10:30-12:15 Market Access Beyond the EU and US Market

This session will focus on entering the global market with the use of EU/US approval. Several countries in Asia, South/Latin America, and MEA recognize EU/US approval for in-country registrations. Manufacturers will learn how to adjust their technical documentation in such a way that it can be used for submission to the competent authority.  We will also address the substantial differences that need to be considered when additional clinical testing is required.

Speaker profile:

• Dennis Sarwin (Qserve Group)

13:45-14:15 Parallel Track

During the Parallel Track, our speakers will exchange views and experiences on two topics. The tracks finish with a Q&A with the audience.

Writing For Lay Users: Tips and Tricks

Writing documents for lay users, such as informed consent forms, instructions for use, and a summary of safety and clinical performance can be challenging. This session will use examples to explain the importance of targeting your audience. The session also aims to provide you with tips and tricks on how to write best for lay users.

This track will be hosted by Bianca Lutters (Qserve Group) and Stan Geurts (De Hulpdoker).

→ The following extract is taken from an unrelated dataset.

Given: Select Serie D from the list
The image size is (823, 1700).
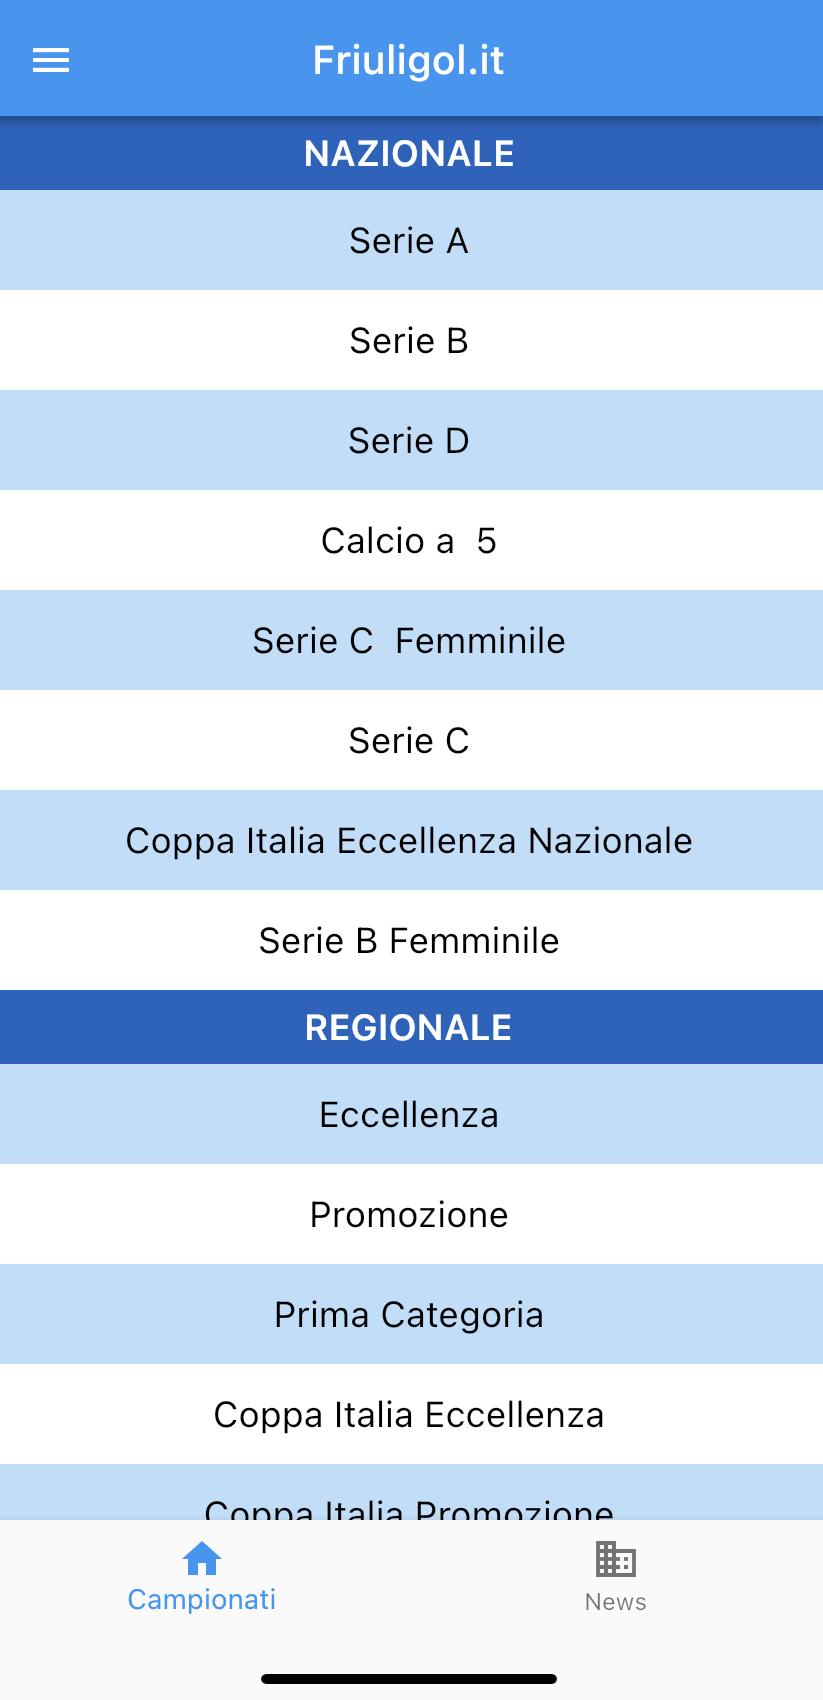Looking at the screenshot, I should click(x=411, y=440).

SSCP: How to Present Your Data, and What Information to Disclose

In the Summary of Safety and Clinical Performance (SSCP), a manufacturer must provide information to support that the device is safe and performs as intended. As the SSCP is a publicly available document, it is important to ensure that no proprietary information is disclosed if not required by the Medical Devices Regulation (EU) 2017/745 (MDR). This session will provide an overview of the information required to be presented in the SSCP and discuss best practices on how to present the data, including options to limit the disclosure of proprietary information.

15:00-16:15 Panel Show

The final panel of the day will bring the speakers of the various sessions and sessions back together in some exchange of views and in addressing the questions the audience will have at this stage. The following speakers will join host Gert Bos on stage:

• Bianca Lutters (Qserve Group)
• Coenraad Davidsdochter (Qserve Group)
• Jude O'Donnell (Qserve Group)
• Keith Morel (Qserve Group)
• John McDonald (Teleflex)
• Maria Orr (AstraZeneca)

16:15-18:30 Networking and Drinks

We end the conference with networking and drinks.